The Biomed02 project, Lab-on-Chip, develops high-quality diagnostic automated systems, based on the integration of electronic, photonic, and biotechnological sectors on the surface of a miniaturized chip. This leads to a general platform for serology, DNA detection, drug development, and chemiluminescence. Through this, the Netherlands uses its strong ecosystem to become a leader in improved biomedical analyses.
Biomed 02
Lab-on-chip
Biomed 03
Organ-on-chip
In the Biomed03 "Organ-on-Chip" project, we are dedicated to reshaping and tailoring industrial production processes for advanced and standardized organ-on-chip (OoC) platforms.
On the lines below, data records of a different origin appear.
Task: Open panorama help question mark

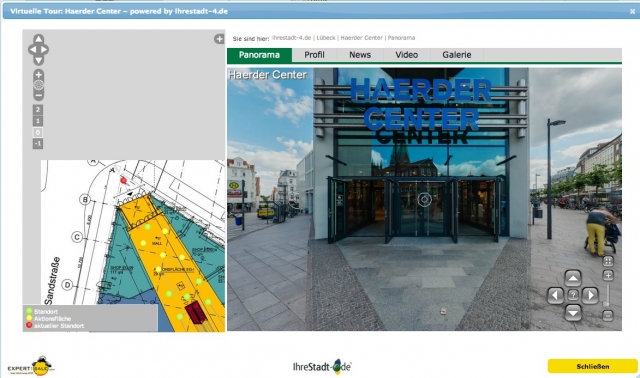Action: point(573,295)
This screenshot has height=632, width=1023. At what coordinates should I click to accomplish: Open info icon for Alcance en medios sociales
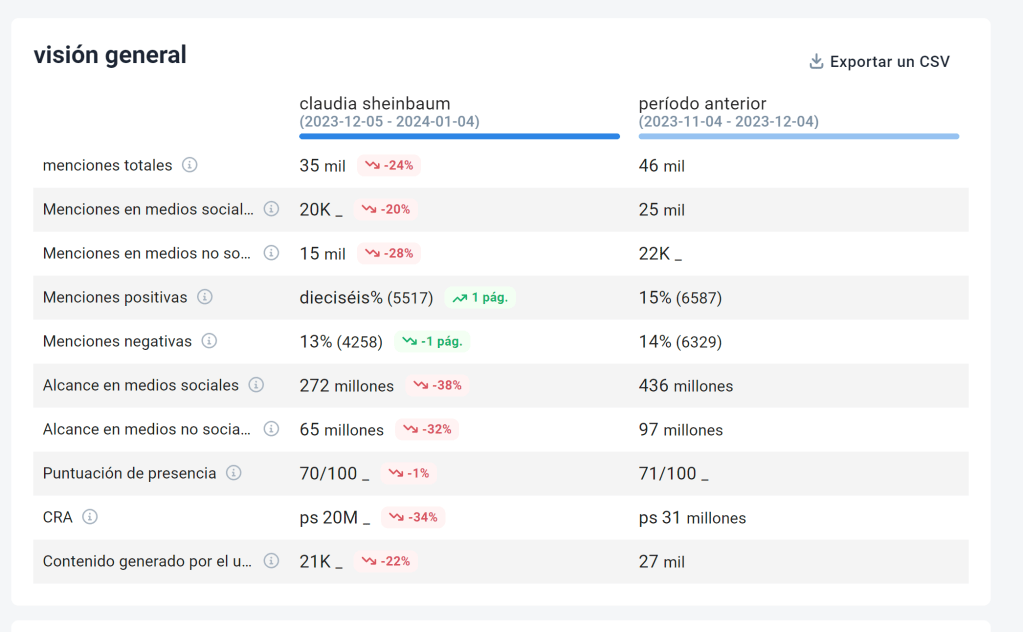click(256, 385)
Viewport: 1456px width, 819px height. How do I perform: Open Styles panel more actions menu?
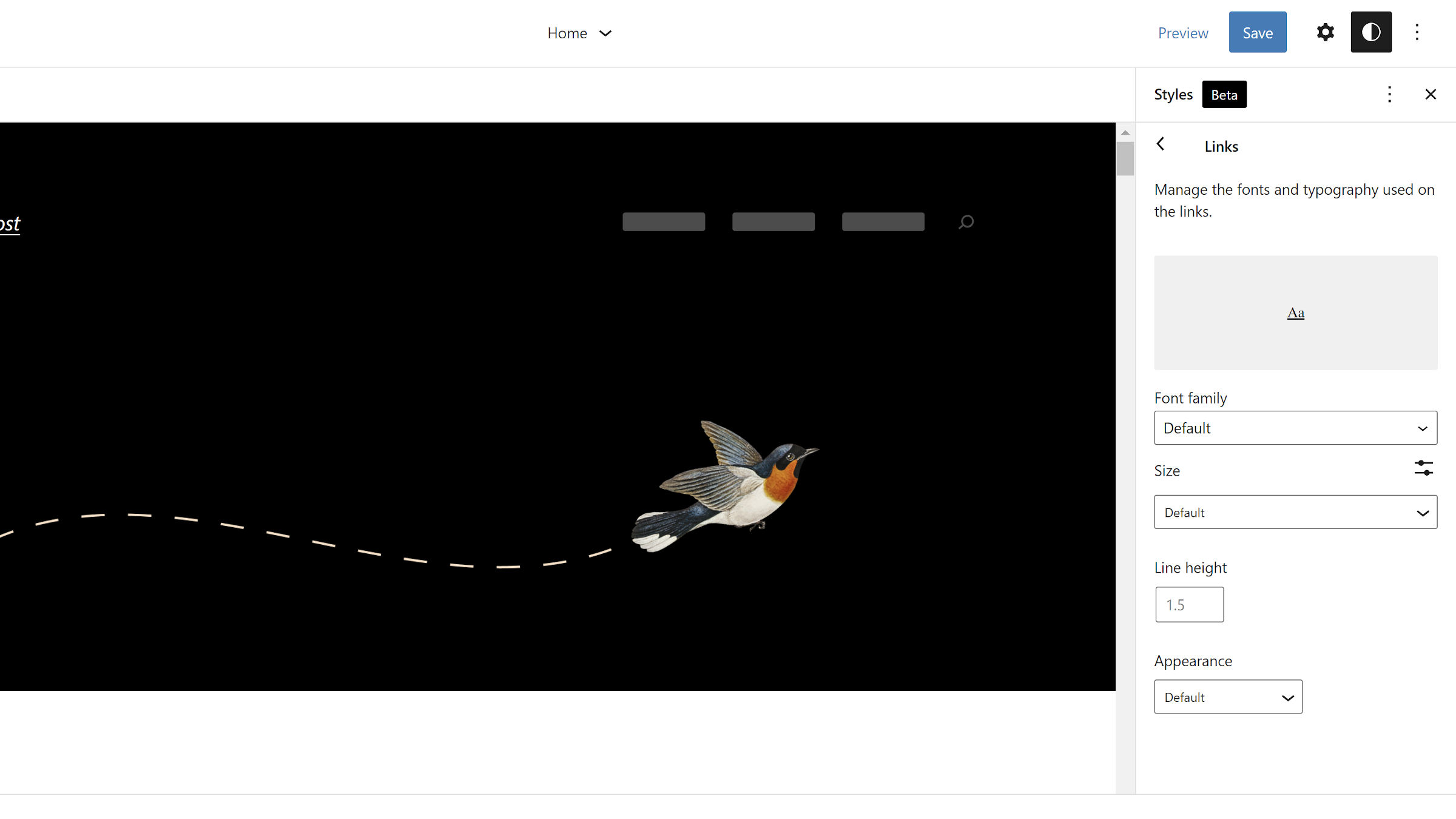coord(1389,94)
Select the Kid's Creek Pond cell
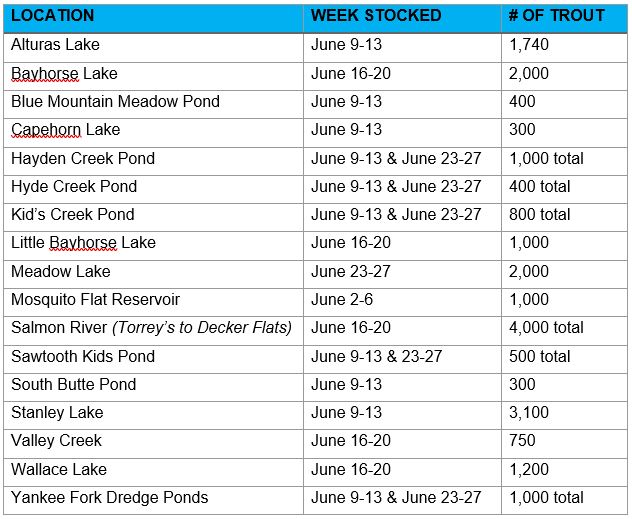 (x=72, y=214)
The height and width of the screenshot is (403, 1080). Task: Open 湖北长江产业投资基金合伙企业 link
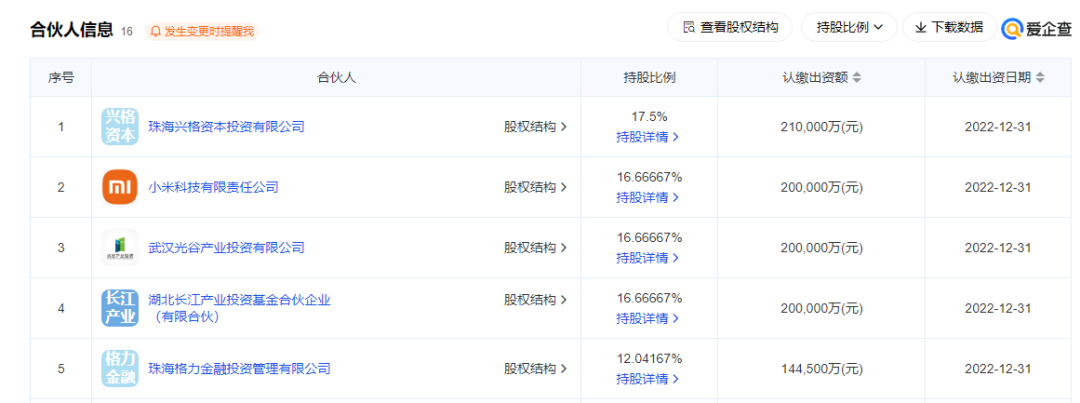point(239,300)
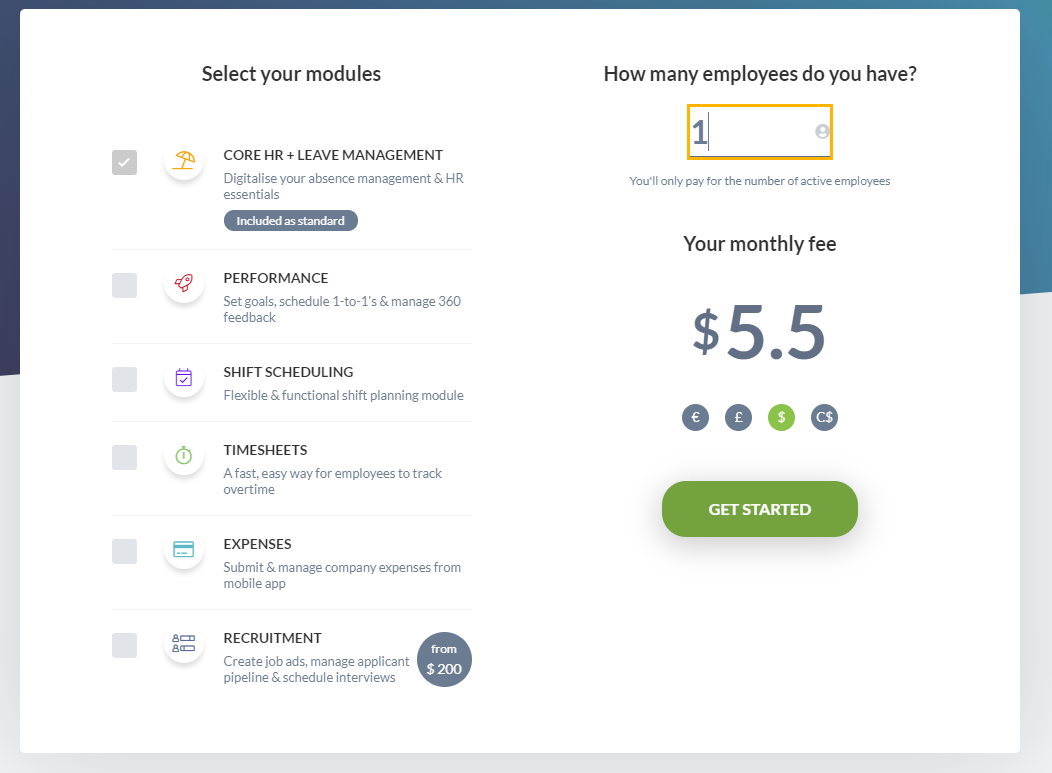Click the Recruitment pipeline icon
Image resolution: width=1052 pixels, height=773 pixels.
click(184, 643)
The Netherlands excels in knowledge and expertise in OoC technology, and we are talking the next step for further impactful progress: the establishment of an integrated production technology chain for OoC.
Biomed03 aims to reach this goal by catalysing and streamlining multi-disciplinary collaboration among chip developers, machine builders, process technologists, and biologists. By uniting these diverse disciplines into one ecosystem, we aim to construct a cohesive production chain capable of seamlessly integrating specialized technological and biological components.
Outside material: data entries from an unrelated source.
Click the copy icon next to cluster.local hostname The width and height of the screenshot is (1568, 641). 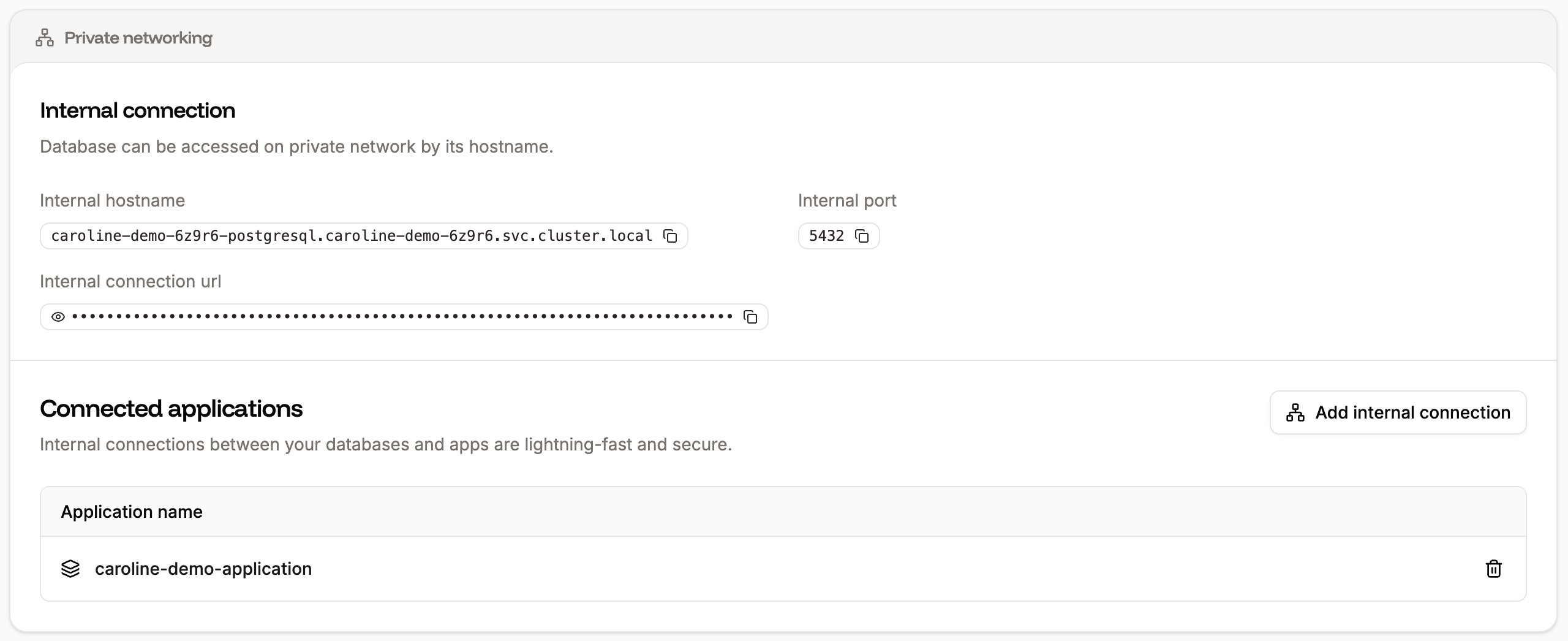[x=670, y=236]
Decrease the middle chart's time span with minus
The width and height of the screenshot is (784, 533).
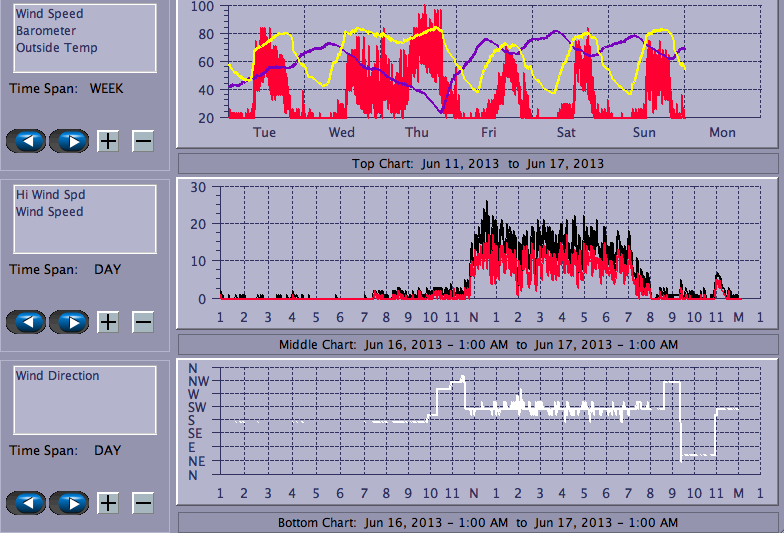pos(143,322)
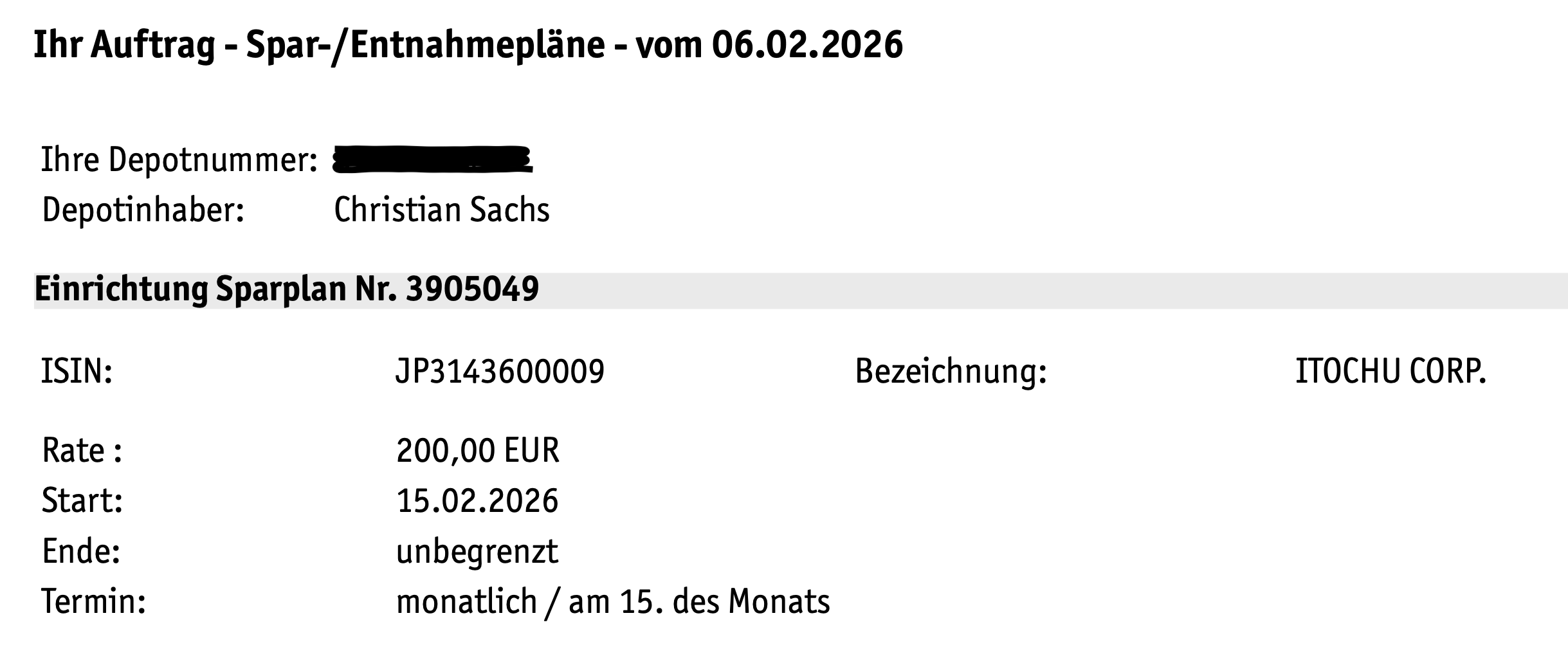1568x656 pixels.
Task: Click the heading 'Ihr Auftrag - Spar-/Entnahmepläne'
Action: coord(318,45)
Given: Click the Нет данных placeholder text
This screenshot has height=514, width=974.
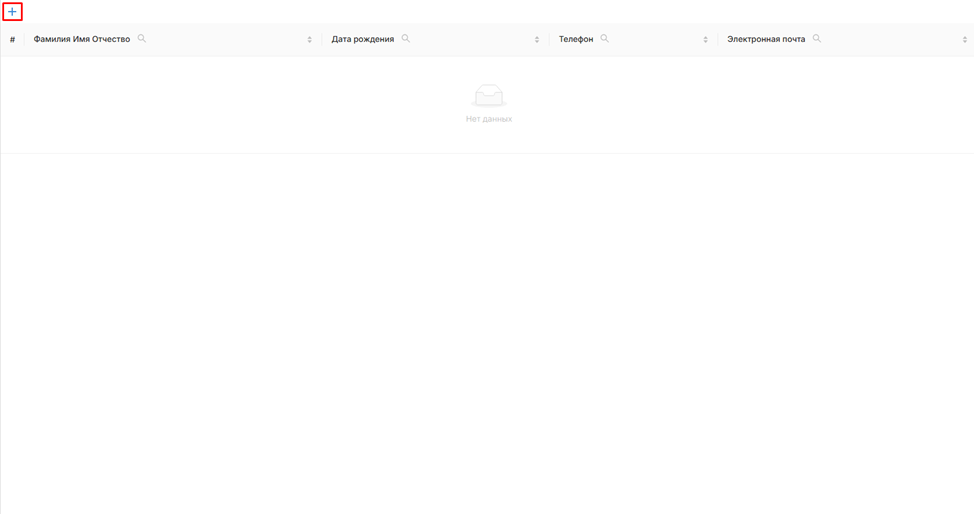Looking at the screenshot, I should click(489, 119).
Through the implementation of three demonstration platforms of increasing functionality, modularity and autonomy, we aim to prove the feasibility and efficacy of our integrated approach. Our mission is clear: to bridge the gap between theory and practice, and between invention and standardization – thereby unlocking the full potential of OoC technology, and accelerating its adoption by the widest range of end users by fulfilling their specific purposes.
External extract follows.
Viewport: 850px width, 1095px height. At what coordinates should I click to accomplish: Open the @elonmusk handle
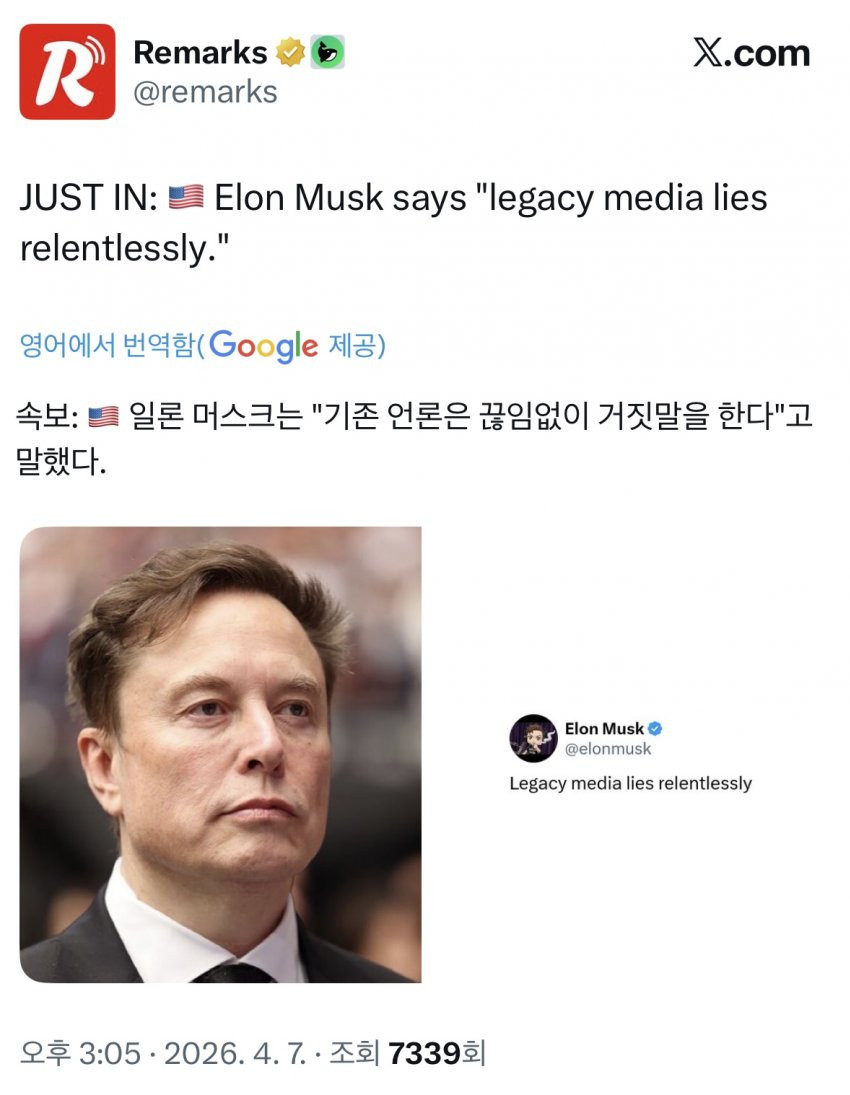[608, 749]
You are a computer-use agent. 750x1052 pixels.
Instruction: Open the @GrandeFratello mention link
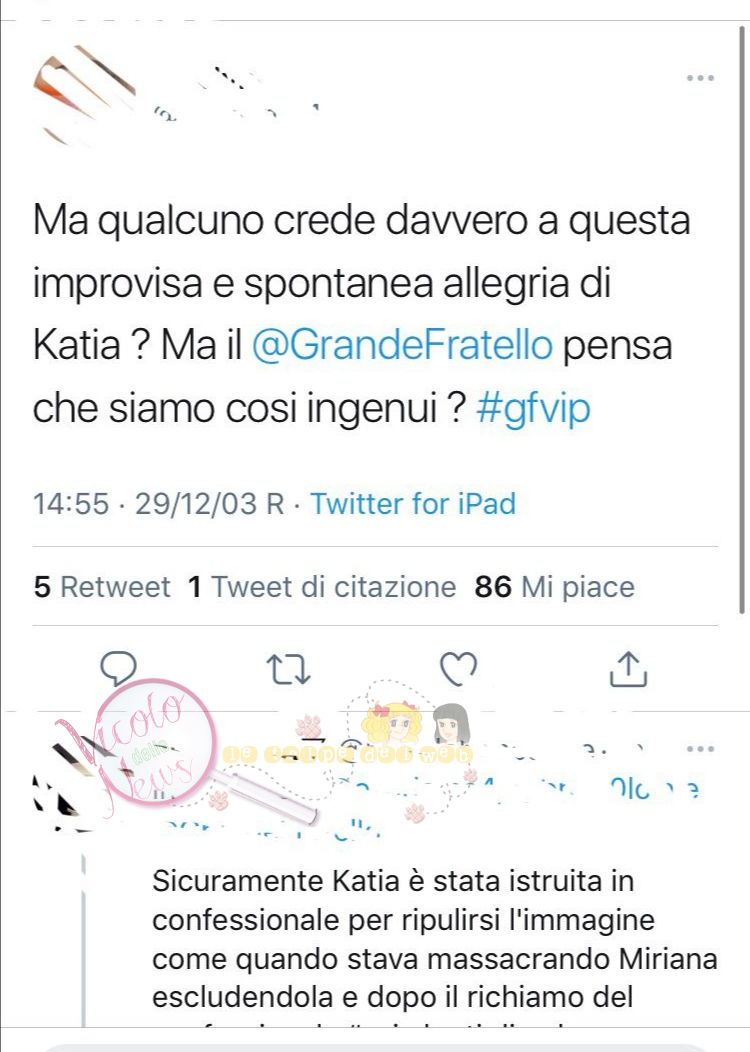(x=403, y=345)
In the 'Artificial Organs' project, we are working on new technologies to create the artificial organs of the future, focusing on artificial kidneys and blood vessels. We are establishing protocols and processes for the production of the first generation of portable artificial kidneys and vessels. Additionally, we are exploring how to make the artificial kidney increasingly smaller and eventually implantable. The approach is multidisciplinary and aimed at improving or even eliminating the need for dialysis treatment. We are developing new high-tech components such as new membranes that can better filter waste from the blood, materials (sorbents and catalysts) that can bind and break down these wastes, and biodegradable smart biomaterials that can serve as the basis for artificial blood vessels. Finally, we are also working on very small micro-electromechanical systems that can generate energy used for the electronic control of future implantable artificial kidneys.
Biomed 04
Artificial organs
Biomed 05
Cell cultivation technology
Cell cultivation plays a central role in various next-generation technologies. From advancements in cell and gene therapy, to the production of vaccines, replacing animal models, discovering novel drugs, and enabling the creation of cultivated meat and leather. Meeting the demand for high numbers of high-quality cells, bioreactor technology tailored for cell cultivation is necessary. These bioreactors provide an ideal environment wherein crucial factors like oxygen, temperature and pH are being regulated. However, more factors play a role in successful cell cultivation, like nutrients and growth factors.
Biomed05 collaborates closely with end-users to pioneer novel technologies aimed at next-generation bioreactors for further automation and precise control over cell cultivation processes. This involves innovative sensor technology to continuously monitor cell death, the development of animal-component-free cell cultivation media, and the seamless integration of the different components into the next-generation bioreactors via microfluidics. This way, far-reaching control over the cell culture process will be realized, leading to high-quality cells and cell-derived products.